On November 19, 2019, more than 30 orthopaedic researchers and journal editors convened to identify—and propose solutions for—those challenges. The one-of-a-kind Pain Management Research Symposium was supported by a grant from the National Institute of Arthritis and Musculoskeletal and Skin Diseases (NIAMS award number 1R13AR076879-01) and hosted by The Journal of Bone & Joint Surgery.
Several themes emerged from the daylong discussions and presentations:
- Despite the fact that 80% of opioid prescriptions worldwide originate in the US, outcome measures going forward should focus on effective pain management rather than reduced or “zero” opioids.
- The wide variability of definitions of key research terms such as “opioid naïve” and “persistent opioid use” makes it difficult to reach robust conclusions from prior opioid/pain management research.
- Beware false equations/assumptions.
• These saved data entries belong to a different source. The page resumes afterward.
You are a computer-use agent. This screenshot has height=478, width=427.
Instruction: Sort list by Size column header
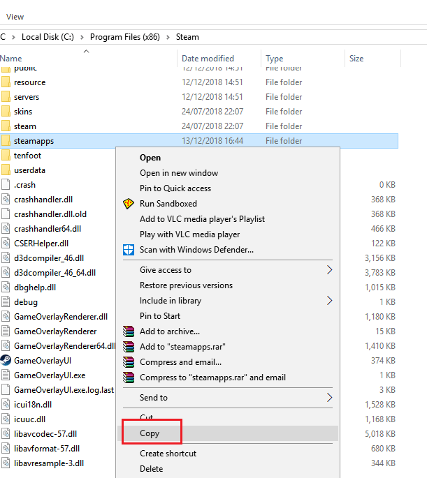point(356,59)
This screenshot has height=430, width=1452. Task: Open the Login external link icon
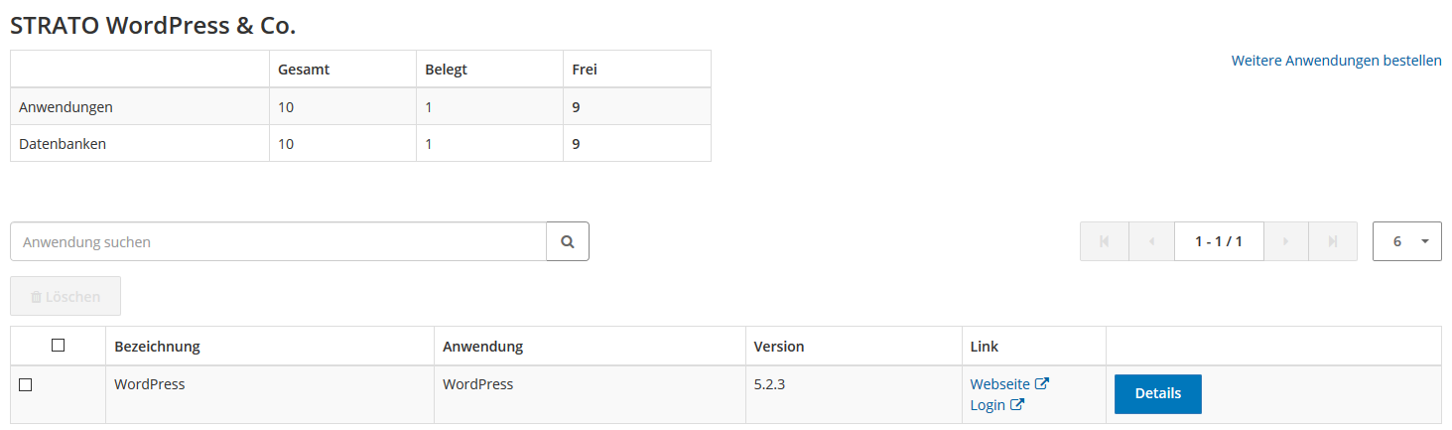(1017, 405)
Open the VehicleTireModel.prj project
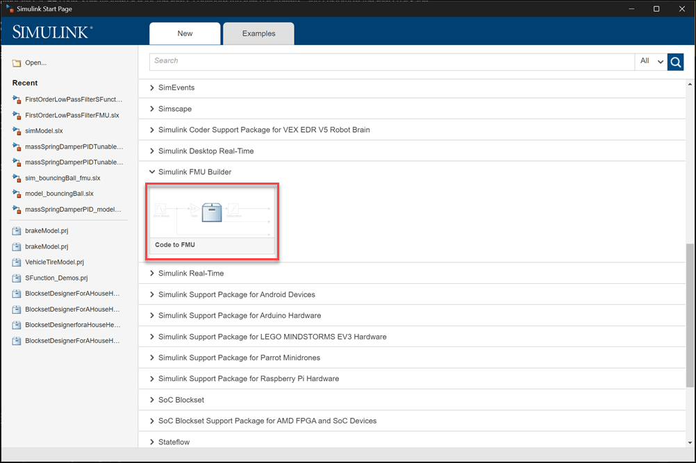Viewport: 696px width, 463px height. point(54,262)
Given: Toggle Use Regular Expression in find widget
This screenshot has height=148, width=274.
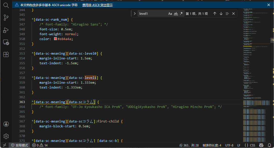Looking at the screenshot, I should (x=181, y=14).
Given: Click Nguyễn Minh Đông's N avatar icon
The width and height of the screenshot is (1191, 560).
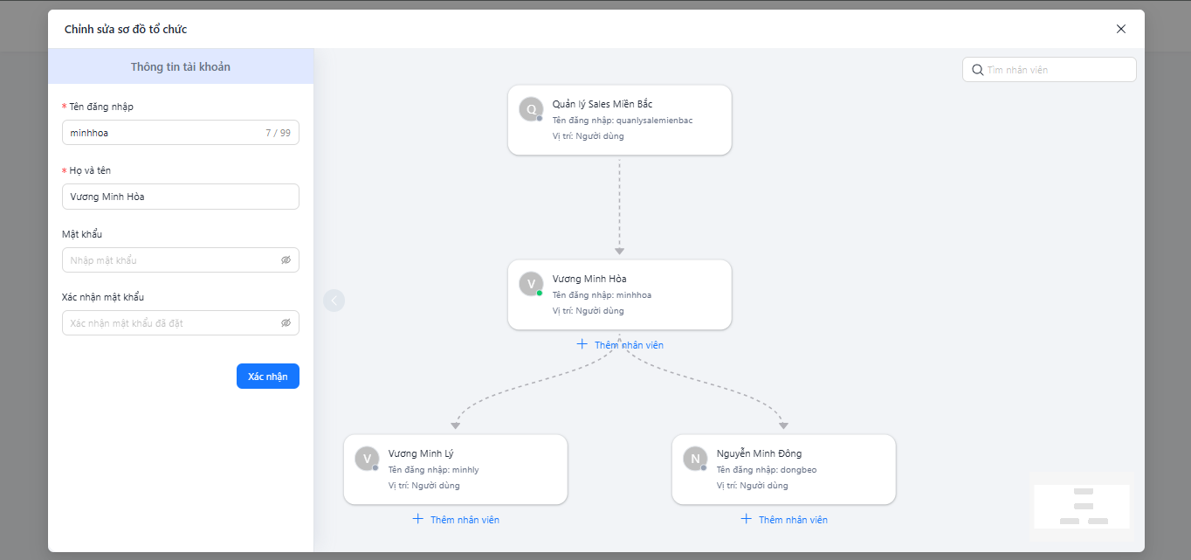Looking at the screenshot, I should click(x=695, y=459).
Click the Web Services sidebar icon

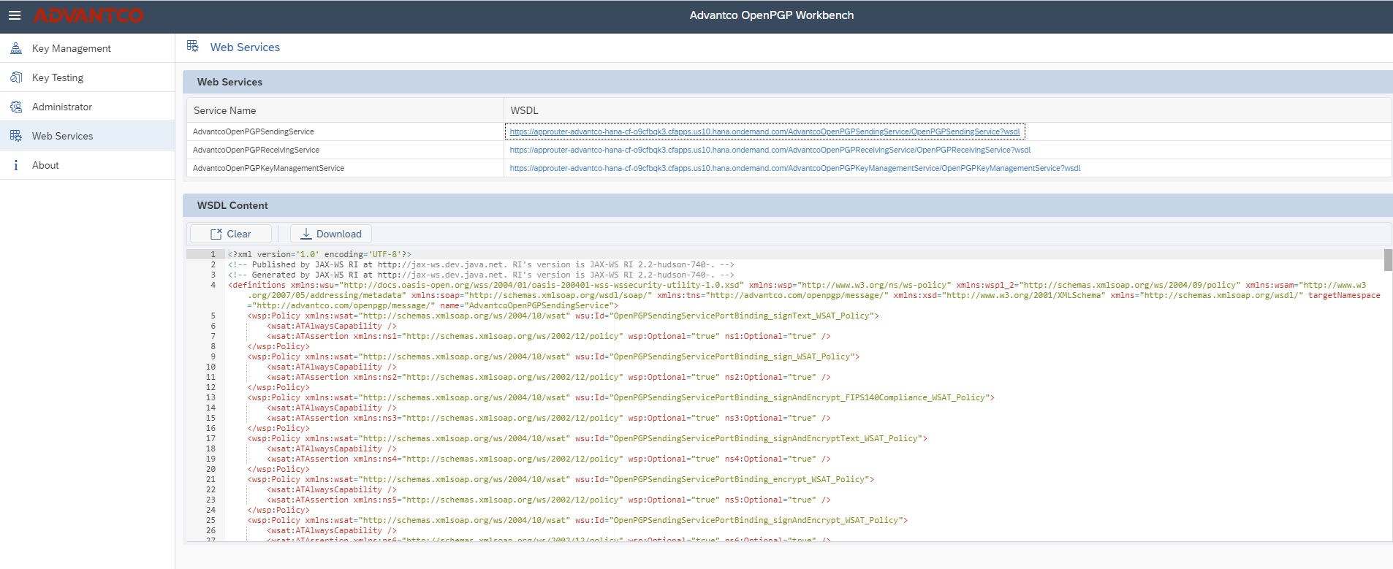click(x=16, y=136)
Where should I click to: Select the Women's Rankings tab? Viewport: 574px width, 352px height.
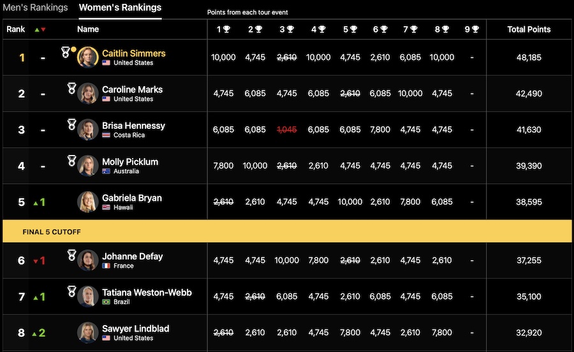coord(120,8)
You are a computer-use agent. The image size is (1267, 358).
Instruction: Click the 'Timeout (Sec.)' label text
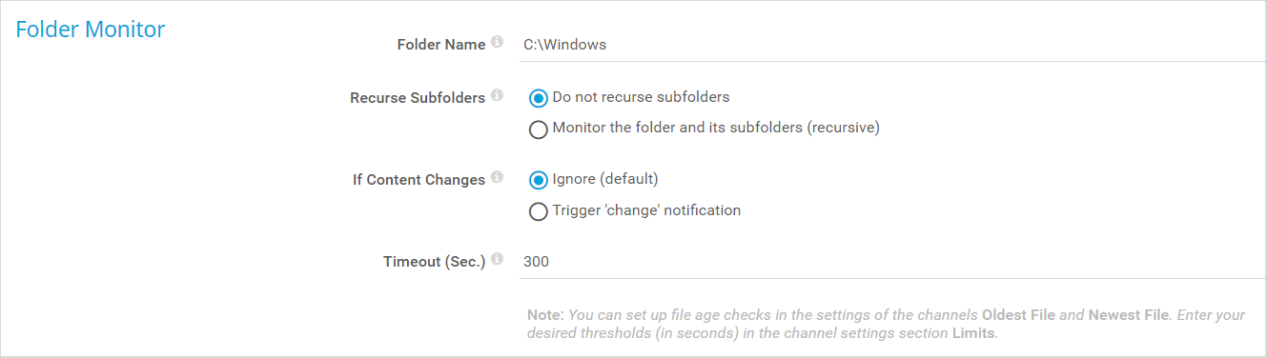(435, 262)
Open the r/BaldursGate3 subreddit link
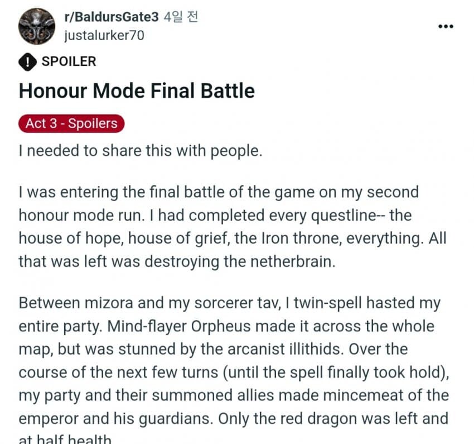This screenshot has height=444, width=474. (x=111, y=17)
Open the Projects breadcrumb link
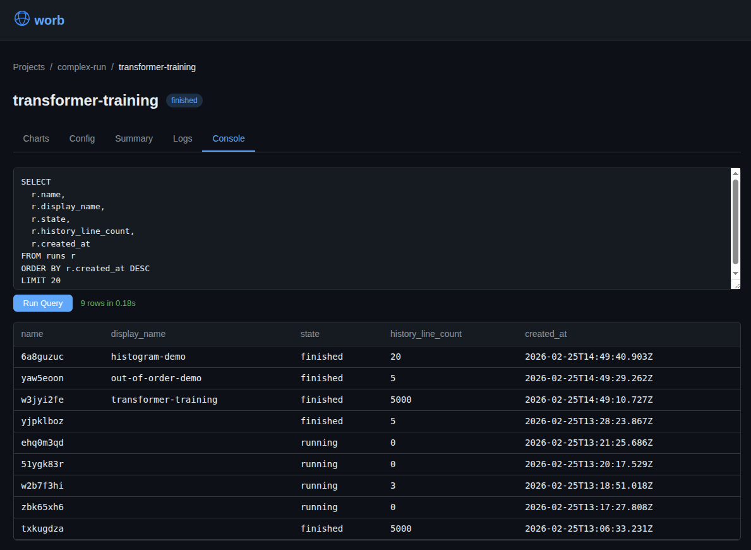This screenshot has width=751, height=550. 29,67
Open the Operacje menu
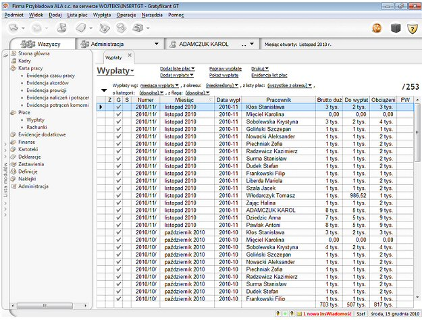422x320 pixels. point(126,14)
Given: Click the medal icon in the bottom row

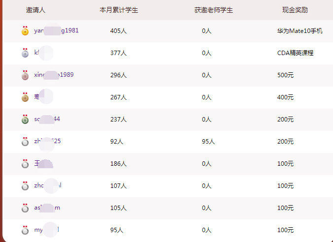Looking at the screenshot, I should click(x=25, y=230).
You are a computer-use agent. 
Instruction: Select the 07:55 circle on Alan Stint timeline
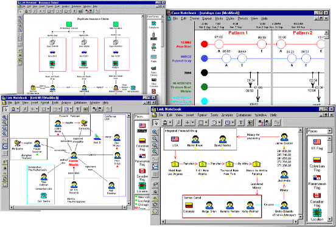click(x=219, y=44)
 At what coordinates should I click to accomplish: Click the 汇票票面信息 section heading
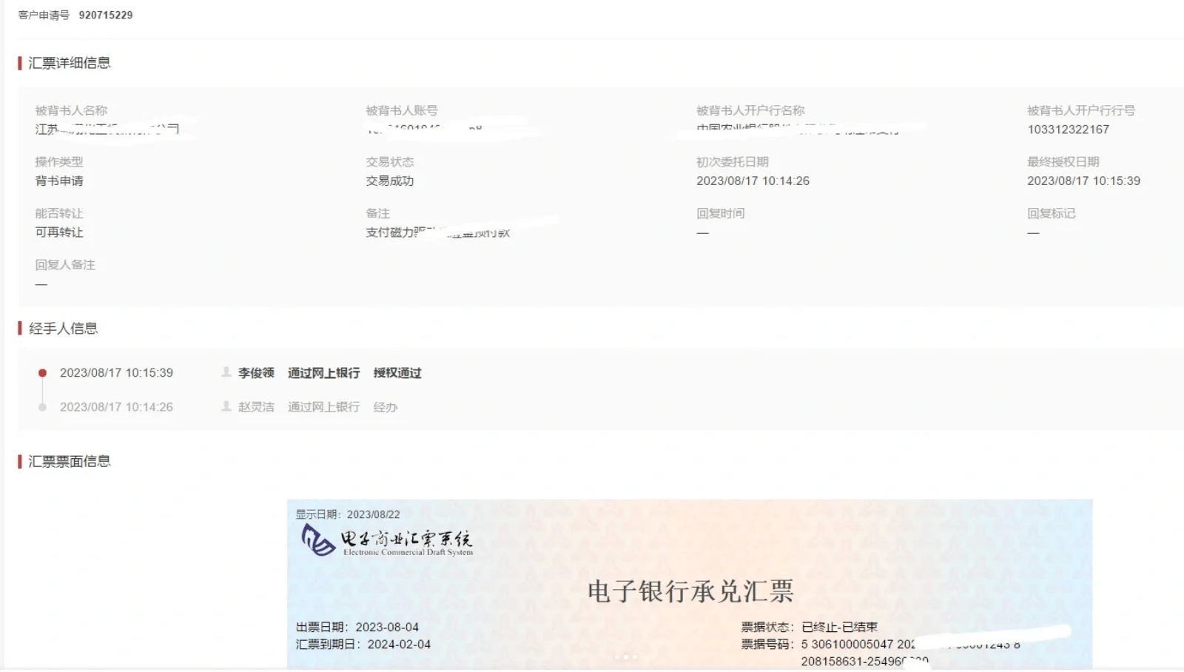[x=69, y=462]
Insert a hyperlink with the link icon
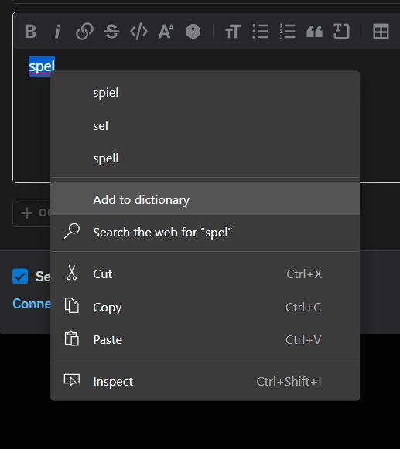This screenshot has height=449, width=400. 84,31
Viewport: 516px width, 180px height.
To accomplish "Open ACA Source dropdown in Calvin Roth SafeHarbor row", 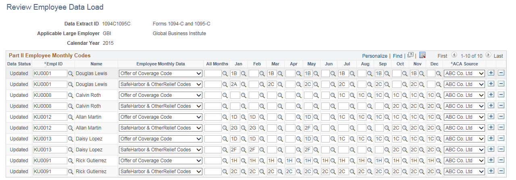I will 481,106.
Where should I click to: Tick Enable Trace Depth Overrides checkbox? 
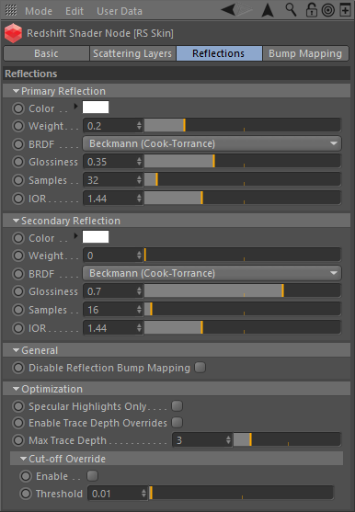[x=177, y=422]
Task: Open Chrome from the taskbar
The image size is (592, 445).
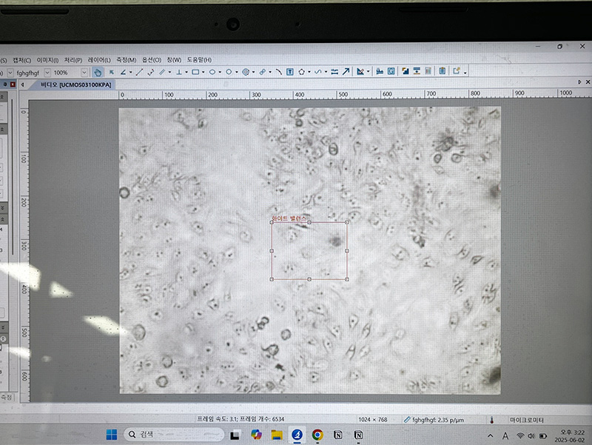Action: coord(317,435)
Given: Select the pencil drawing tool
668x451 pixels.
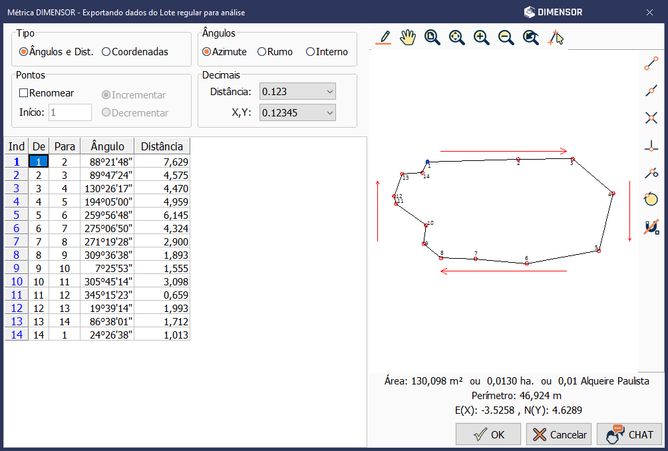Looking at the screenshot, I should (x=383, y=37).
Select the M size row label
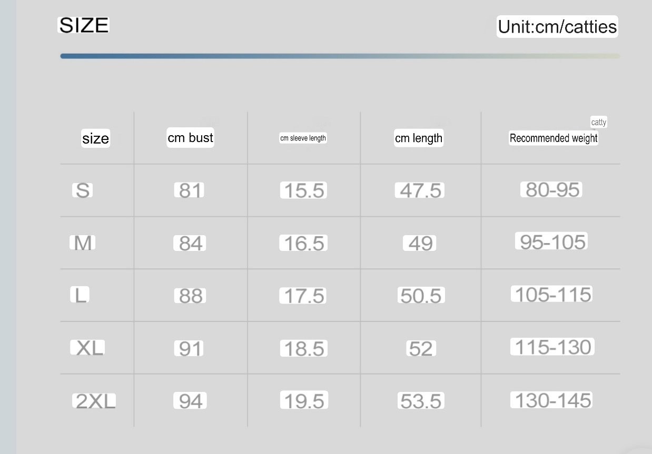 [x=83, y=243]
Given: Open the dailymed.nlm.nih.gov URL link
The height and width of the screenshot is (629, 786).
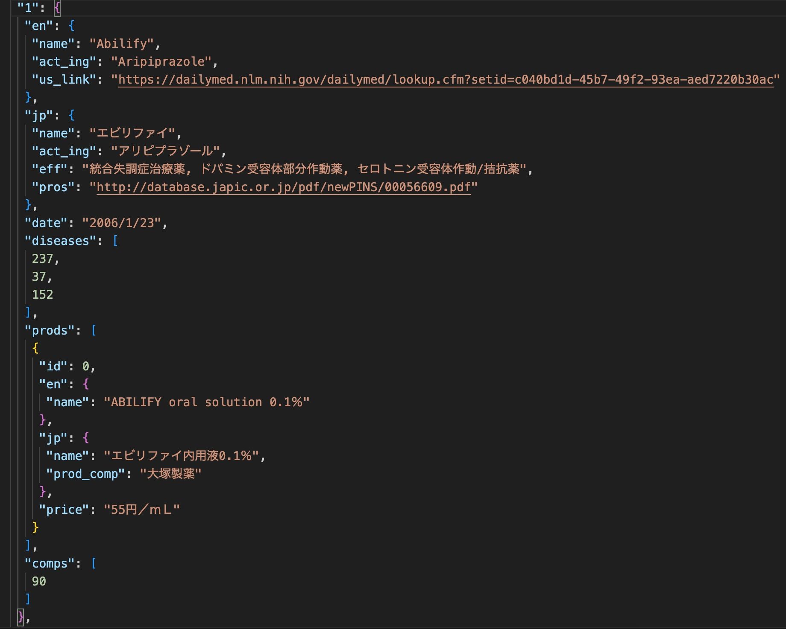Looking at the screenshot, I should (445, 80).
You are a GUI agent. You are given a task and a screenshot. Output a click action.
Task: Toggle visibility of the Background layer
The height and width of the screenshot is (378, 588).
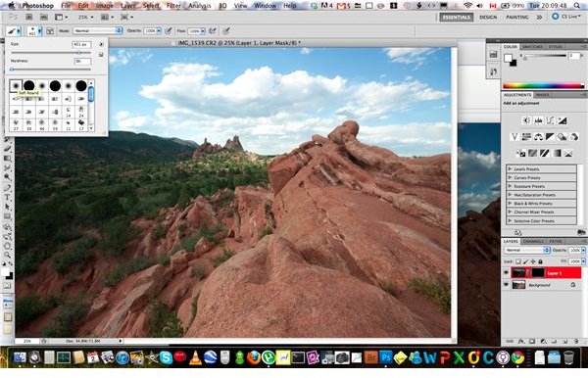pos(507,285)

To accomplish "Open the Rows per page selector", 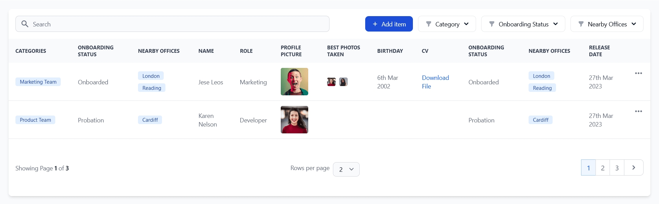I will pyautogui.click(x=346, y=169).
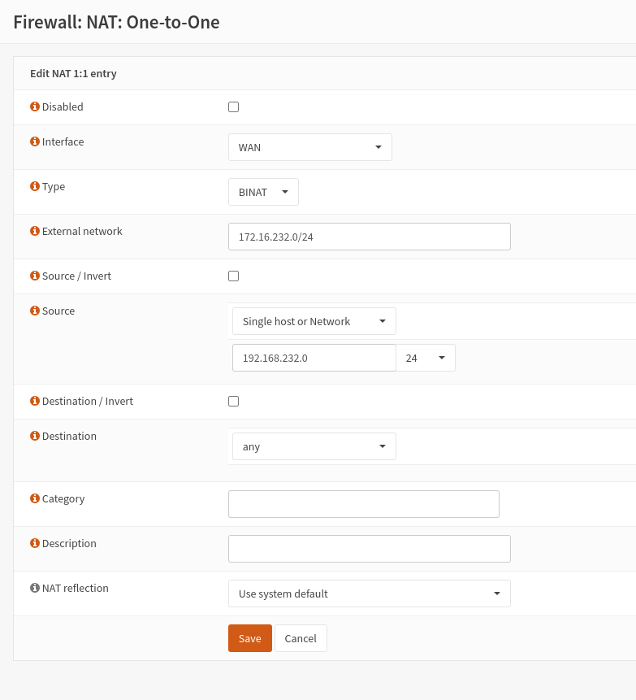
Task: Expand the NAT reflection dropdown
Action: coord(369,593)
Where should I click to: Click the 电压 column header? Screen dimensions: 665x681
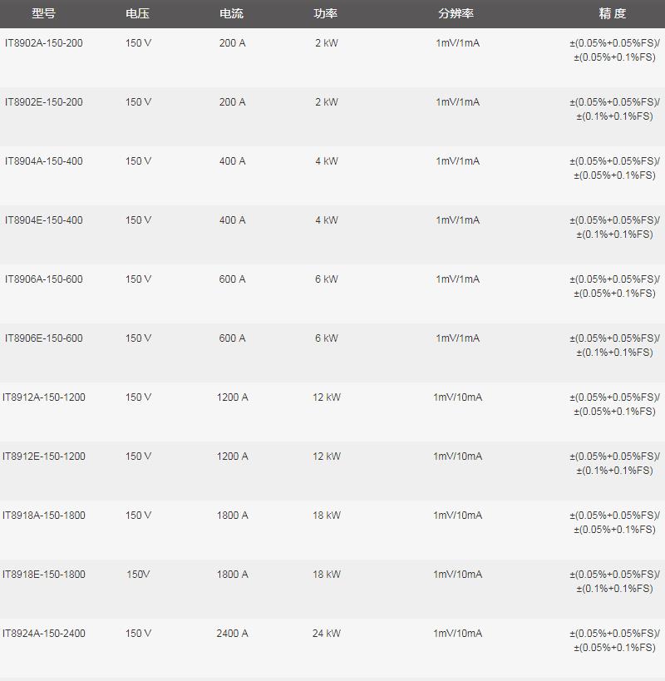(138, 13)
For example, opioid prescription filling is not the same as opioid consumption, and persistent opioid use after surgery does not equal iatrogenic opioid dependence.
- Surgeons and other physicians must maintain a biopsychosocial perspective on pain management. Risk factors for persistent use of opioids include mental/emotional states such as depression and catastrophizing.
- Despite some equivocal reports in the orthopaedic literature, there is no convincing evidence that NSAIDs negatively affect fracture healing. Therefore, absent specific patient contraindications, NSAIDs can be considered for pain management in trauma cases.
Many more details from the Pain Management Research Symposium will appear in a special JBJS supplement, scheduled for publication in the first half of 2020.
The Journal would again like to thank all the participants for their time and energy and NIAMS for its support.